As I glanced at the audience most seemed to have pale faces, but there was some mention of excessive gun violence towards African American males and one woman pointed out an incident where a black man was convicted in spite of the castle doctrine when he was defending his home.  A few in attendance had open carry weapons at the meeting, even though others were wary of people wearing guns into a public library.  Several in the audience spoke passionately about the need to carry weapons.  One even said Trayvon Martin would have been better off had he a gun.  In which case,  I think,  it would have been harder to assume Trayvon’s  innocence and the injustice of  Zimmerman’s stalking. Both men would probably be dead.
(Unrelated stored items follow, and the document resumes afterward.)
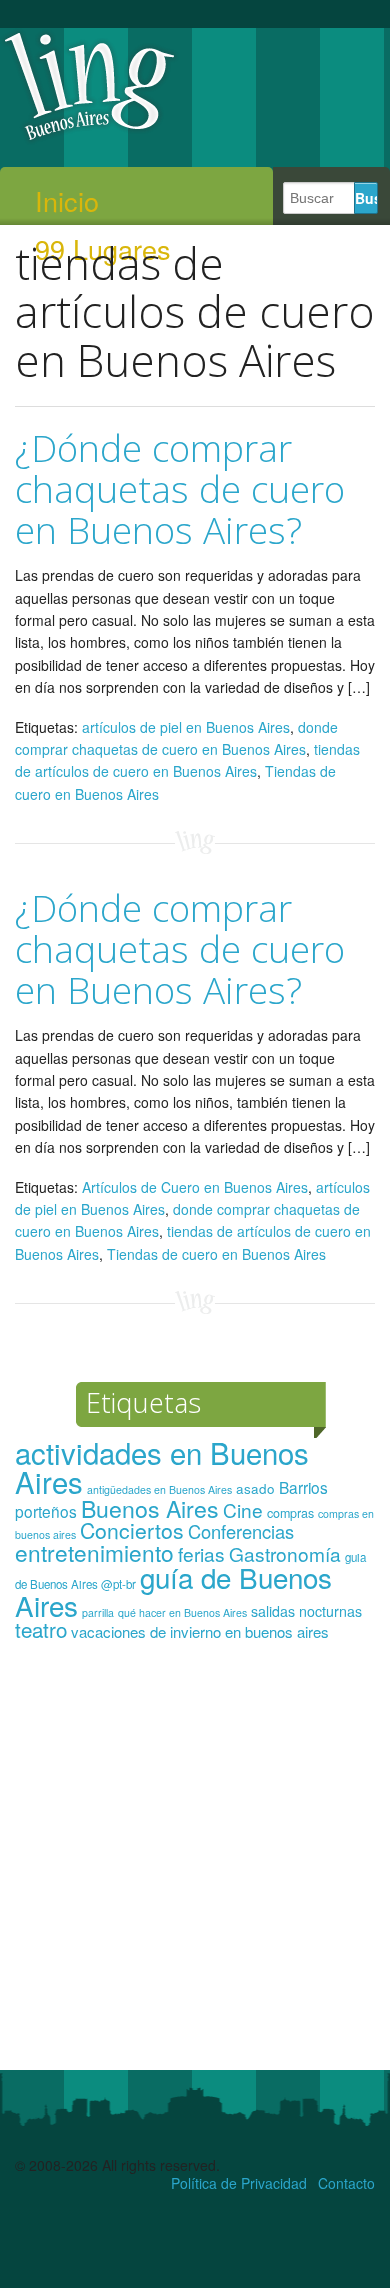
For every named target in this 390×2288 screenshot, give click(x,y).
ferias (201, 1553)
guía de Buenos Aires (173, 1591)
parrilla (98, 1612)
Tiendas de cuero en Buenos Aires (216, 1254)
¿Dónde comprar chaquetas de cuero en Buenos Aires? (180, 488)
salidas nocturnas (306, 1611)
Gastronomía (285, 1553)
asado (255, 1488)
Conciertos (132, 1530)
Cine (243, 1509)
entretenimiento (94, 1552)
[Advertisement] (195, 1865)
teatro (41, 1629)
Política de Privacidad (239, 2183)
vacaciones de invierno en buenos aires (200, 1631)
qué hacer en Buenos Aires (182, 1612)
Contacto (346, 2183)
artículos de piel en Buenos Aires (186, 727)
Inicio (67, 201)
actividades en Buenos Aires (162, 1466)
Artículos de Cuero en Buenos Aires (195, 1187)
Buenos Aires (150, 1508)
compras (290, 1513)
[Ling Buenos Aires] (90, 139)
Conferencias (241, 1531)
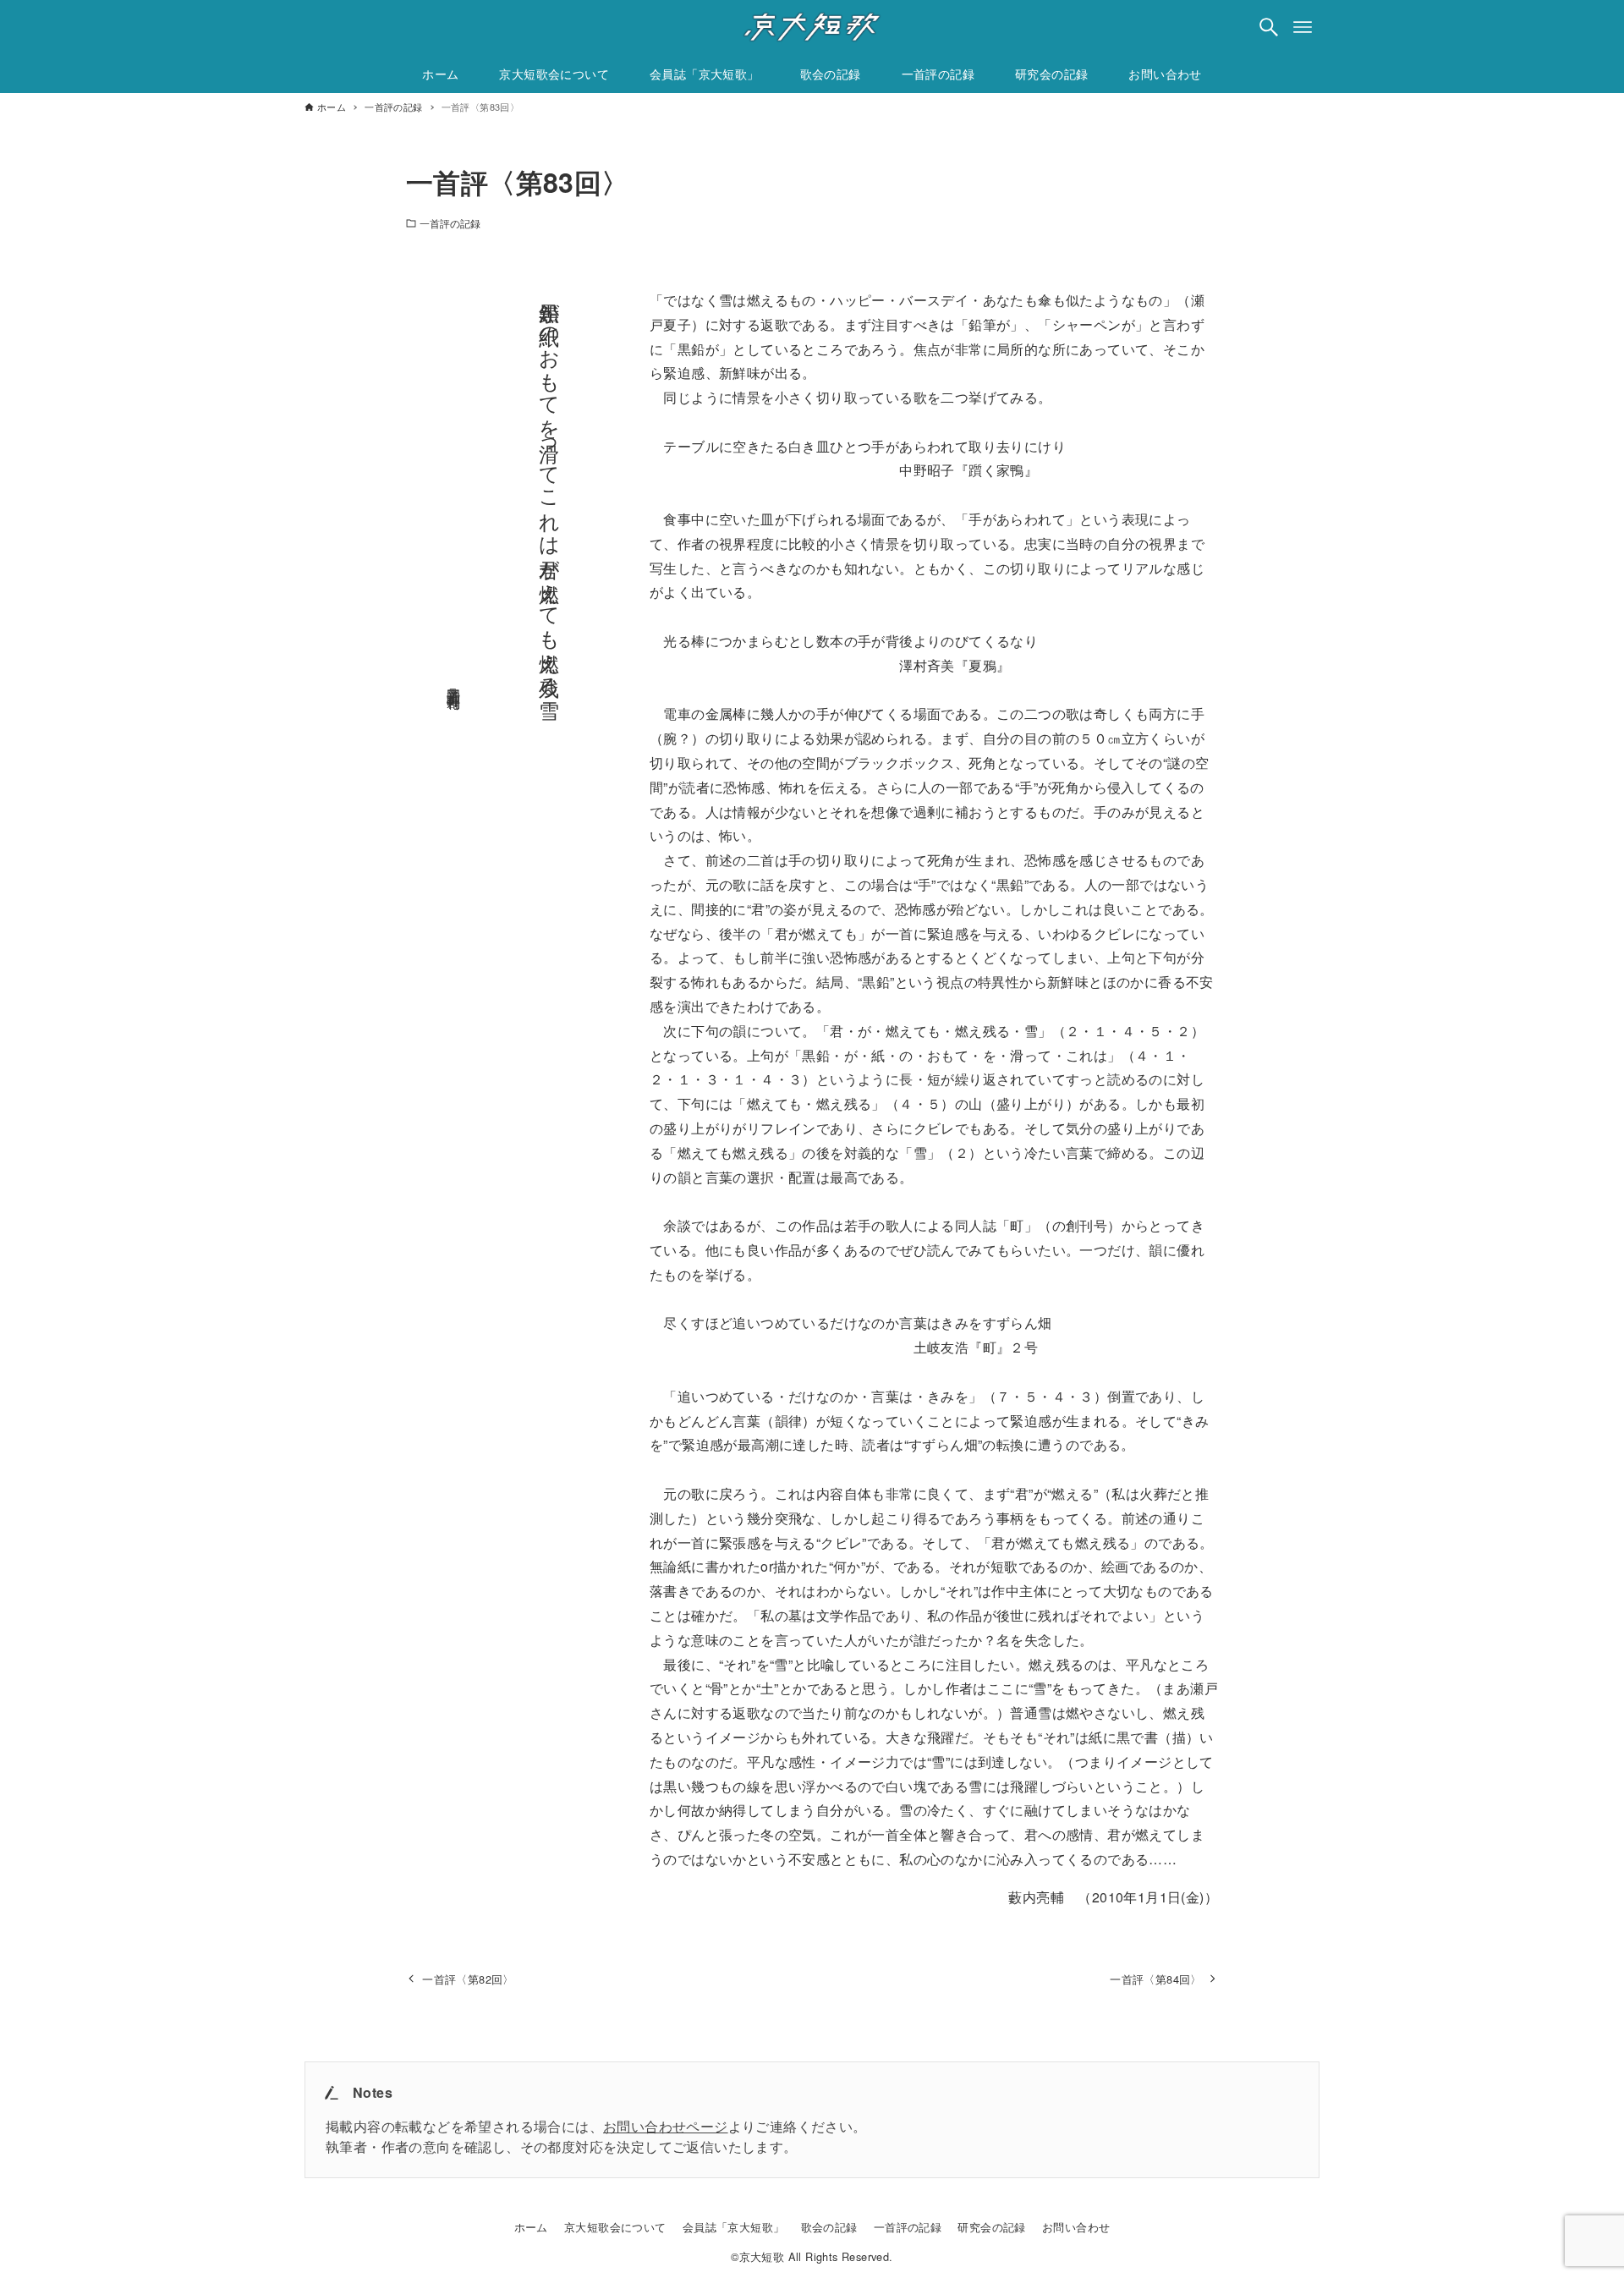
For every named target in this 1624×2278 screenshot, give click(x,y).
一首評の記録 (450, 223)
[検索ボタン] (1269, 27)
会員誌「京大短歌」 (734, 2227)
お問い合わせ (1076, 2227)
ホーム (531, 2227)
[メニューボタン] (1303, 27)
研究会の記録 (991, 2227)
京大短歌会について (615, 2227)
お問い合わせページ (665, 2126)
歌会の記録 (829, 2227)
The wild west lives on in the heart of some. 

Thursday, April 19, 2012

Whatcom Women Democrats Discuss Child Protective Services

On April 9, Spring made an appearance in Bellingham, WA as the Whatcom Women Democrats held their monthly meeting at the Super Buffet off the Guide Meridian. 

A recurring topic of passionate discussion in Whatcom County is the governance of the Port of Bellingham.  According to law, the Port of Bellingham is to be run by an elected committee of five Commisioners, but in fact there an now only three.  Actually only one person has  been making the decisions that impact the Port.  Currently serving are Scott Walker, District 1, Michael McAuley District 2, and Jim Jorgensen District 3.  Website gives enlightening and informative news and notes on how the Port operates.  To participate in the process, the public is welcome to attend monthly Port meetings on the first and third Tuesday of the month at 3pm - location and details available on the above website. 
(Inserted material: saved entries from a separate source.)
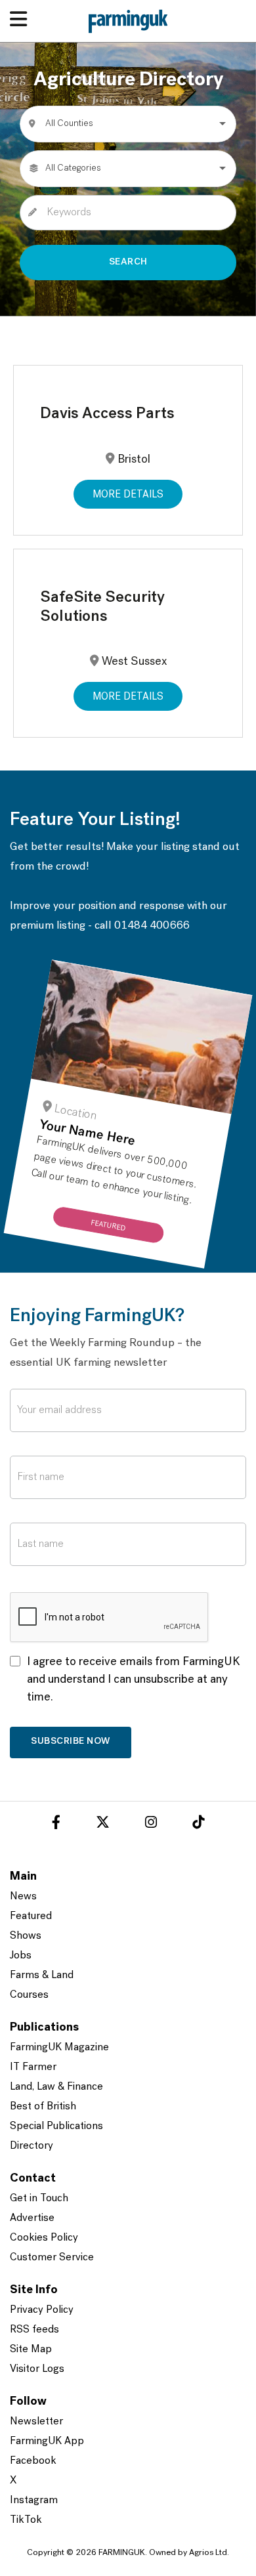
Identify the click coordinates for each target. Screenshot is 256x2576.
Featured (31, 1916)
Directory (31, 2146)
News (23, 1896)
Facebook (33, 2461)
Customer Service (52, 2257)
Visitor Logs (37, 2369)
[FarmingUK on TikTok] (198, 1824)
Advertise (32, 2218)
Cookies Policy (44, 2238)
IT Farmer (33, 2067)
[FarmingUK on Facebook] (56, 1824)
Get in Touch (39, 2198)
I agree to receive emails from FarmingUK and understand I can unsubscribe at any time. (133, 1680)
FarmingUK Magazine (59, 2047)
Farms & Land (42, 1975)
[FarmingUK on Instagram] (151, 1824)
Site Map (31, 2349)
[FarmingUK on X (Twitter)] (102, 1824)
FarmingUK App (47, 2441)
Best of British (43, 2106)
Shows (25, 1936)
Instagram (34, 2500)
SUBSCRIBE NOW (70, 1741)
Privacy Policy (42, 2310)
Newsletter (36, 2422)
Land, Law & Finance (56, 2087)
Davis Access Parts (107, 414)
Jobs (21, 1956)
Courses (29, 1995)
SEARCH (128, 262)
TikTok (26, 2520)
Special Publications (56, 2126)
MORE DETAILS (128, 495)
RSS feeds (34, 2330)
The April program featured a presentation about Child Protective Services (CPS) and the lawsuit and legislative changes designed to privatize CPS case management services.   Unionized social workers object to case management services being contracted out to for profit non-union companies without adequate testing by the State of Washington. 

South Bellingham Democratic Caucus

Sunday afternoon a robust crowd of 30+ Democrat supporters gathered at Fairhaven Middle School as one of the 20 Whatcom County district caucus meetings.  PCO Maggie Hanson opened the table for registration of all Precinct #245 (Fairhaven/Chuckanut neighborhoods loosely defined) participants.  Registration is a formal process by which a voter declares a party (Democratic) and indicate a candidate preference for president.  Among the attending voters up to 12 delegates are selected to proceed to the County Level Caucus.  Current policy only allows 15% of those 12 delegates to have undecided/undeclared status on their certification.   We had only 11 voters at the event.    Eight people registered were approved by PCO Hanson to be delegates to the Whatcom County Caucus April 28.  Of those delegates, 6 declared themselves Obama supporters and 2 were undecided.

After delegate selection the floor was opened for discussion of the 2012 Democratic Platform.  Precinct 245 was passionate about coal refining, so they included some revisions in the current Platform proposals.  In the past, Whatcom County has required a two thirds majority vote (aka a "Super-Majority") rather than just a fifty-one percent majority (aka "Simple Majority").  Given a limited time frame for revisions, (the hall was actually being dismantled as we were still meeting at our table); two broad revised proposals were approved and the delegates agreed to continue the discussions directly with the Platform Committee at the April 28 County Caucus.  The Platform Committee deadline is 11am Wednesday for inclusion April 28.  This has been an ongoing project since 2010, and updates are published every other year.

In summary, the delegates chose 3 items for closer inspection.  Environment, Education and Foreign Policy.  Delegates want to expand the scope of the Environmental Impact Studies (EIS) relating to the rail transport of coal through Whatcom County.  Delegates also want to withdraw support for Charter and Voucher schools that involve for-profit/anti union entities and maintain funding for public schools.